• [EXERCISE PROMPT] Summarize the LAN party troubleshooting text in two sentences.
───── TEXT
LAN Party troubleshooting

There are a lot of things that can go wrong on a LAN party. If you cannot play together, those are some of the causes that I have observed over time. Each block lists some symptoms. Sadly it is hard to have a differential diagnosis in each case. So one needs to check those things one by one.

Firewall

Windows has a built-in firewall. Usually when you start a game or when you start a server in that game, a pop-up will open. There you have to decide whether you want to allow the outgoing connection. The pop-up might open under the full-screen game. Therefore one has to Alt Tab out of the game to see this.

Other security programs can have a firewall installed as well. Those do not necessarily notify you with a pop-up window but via some different way.

One way to deal with this is to disable the firewall. Those personal firewalls are there to protect you again certain attacks. And when you have lots of foreign computers in your personal network (LAN party), then you want the protection against worms and other nasty things. Therefore I would recommend to deal with the firewall and add exceptions for the games that you need and not completely disabling it.

Symptoms:

  • You cannot see other games on the network.
  • Other games can be seen, but one cannot connect. A connection attempt will time out after a while (like a minute).

Different game versions

Games occasionally get updates. Those updates are so rare that it is a special thing to have the updated version. Usually these get installed when you use the online mode. The game will connect to the server and download a patch or update.
──────────
───── INFORMATION SHOWN
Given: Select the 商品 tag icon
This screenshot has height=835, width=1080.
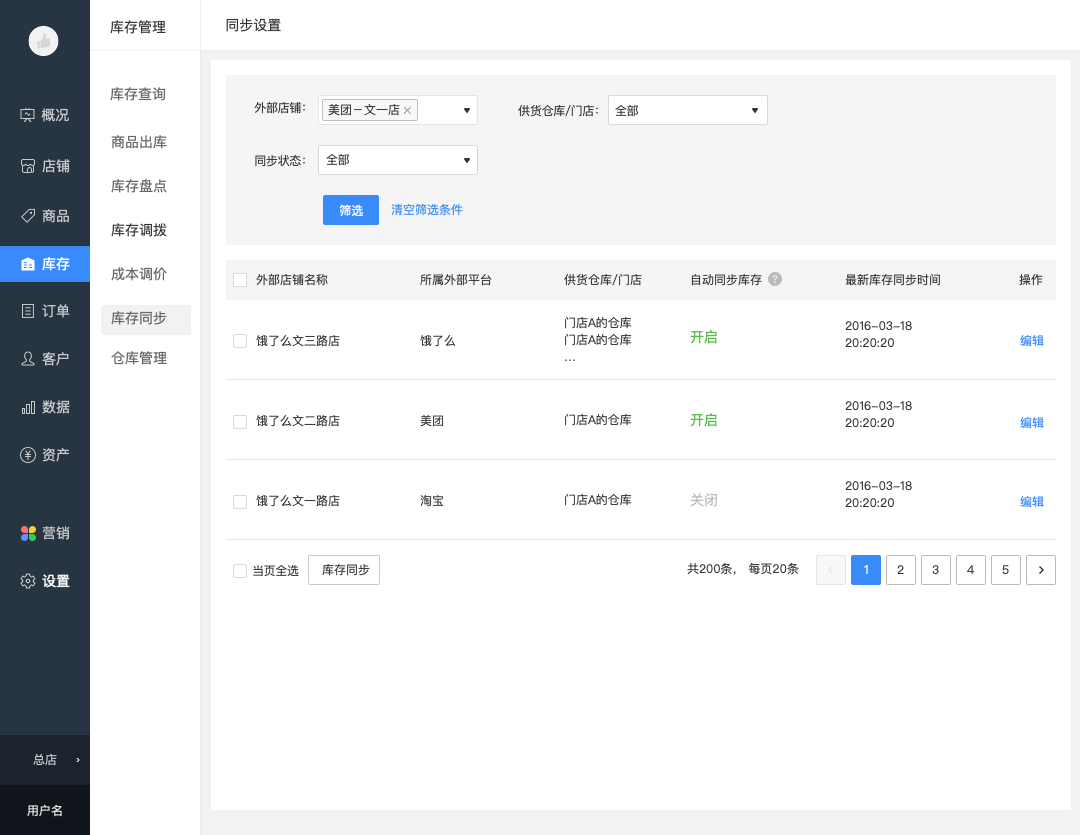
──────────
───── INFORMATION SHOWN
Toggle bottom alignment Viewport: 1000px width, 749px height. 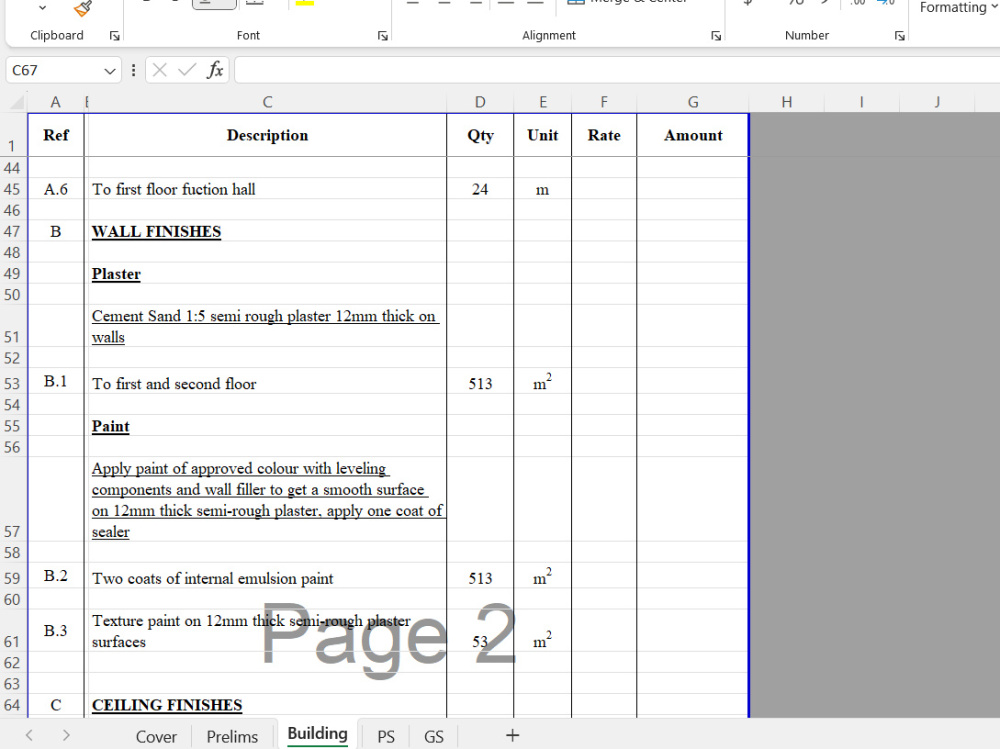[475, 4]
──────────
• [SOLUTION] Many things can go wrong at a LAN party, so the causes the writer has observed are listed with their symptoms and must be checked one by one. A firewall, such as Windows' built-in one whose pop-up may be hidden under a full-screen game, can keep players from seeing or connecting to other games, and the writer recommends adding exceptions for the needed games instead of disabling it, while game versions can also differ because rare updates usually arrive only through the online mode.